— What is asked —
Copy out the data from the line containing "You are a computer-use" through the line containing "Where should I", including both of those lines, and omit the pictures.

— Provided records —
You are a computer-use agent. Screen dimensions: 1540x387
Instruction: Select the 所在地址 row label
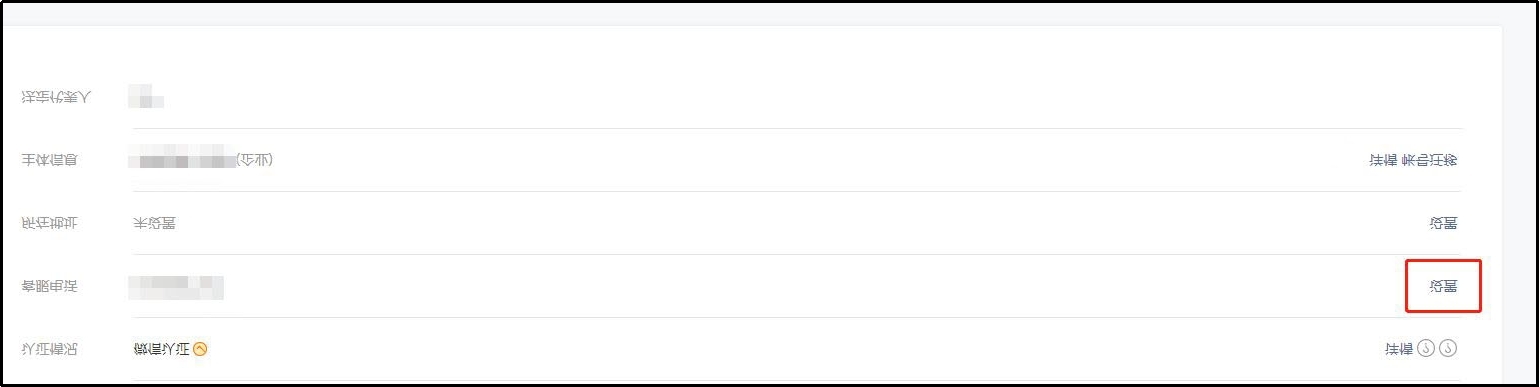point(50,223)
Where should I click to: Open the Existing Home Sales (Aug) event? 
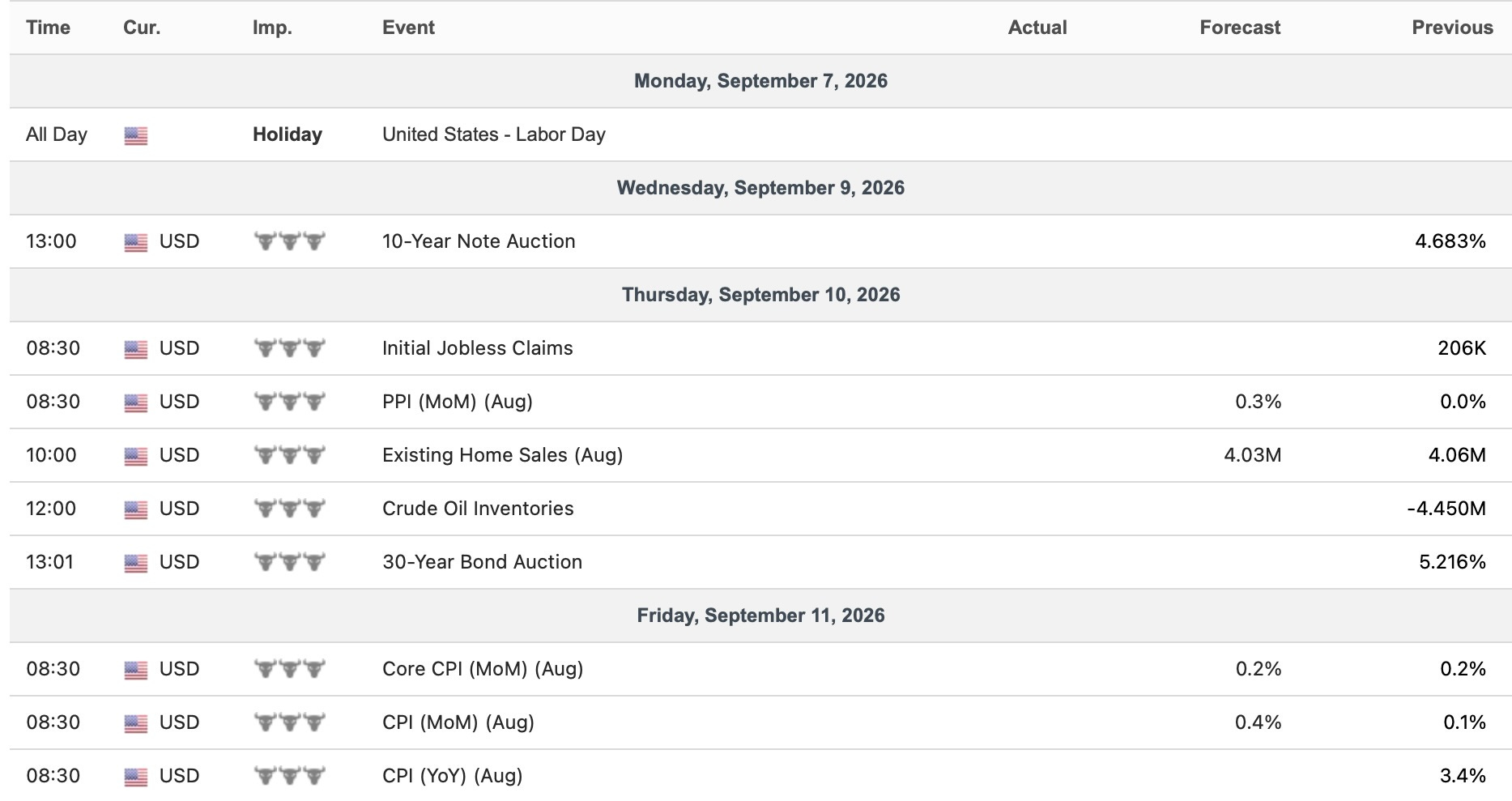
--
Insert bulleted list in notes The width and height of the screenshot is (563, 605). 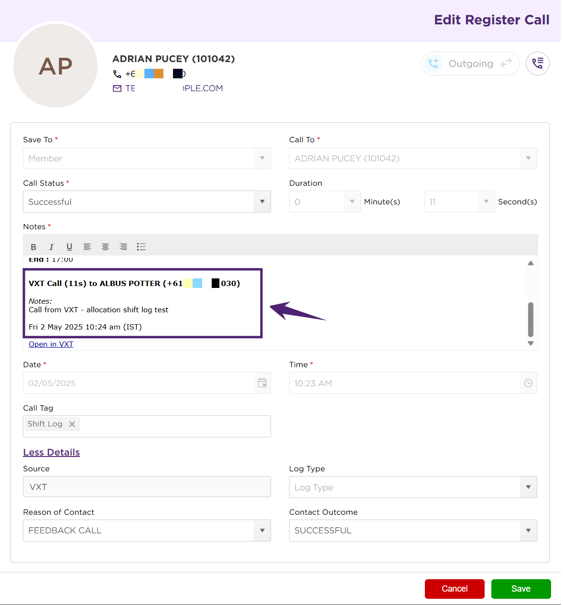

— Reply —
You are a computer-use agent. Screen dimensions: 1540x387
Instruction: Select the 所在地址 row label
point(50,223)
Where should I click to: Open the Existing Home Sales (Aug) event? 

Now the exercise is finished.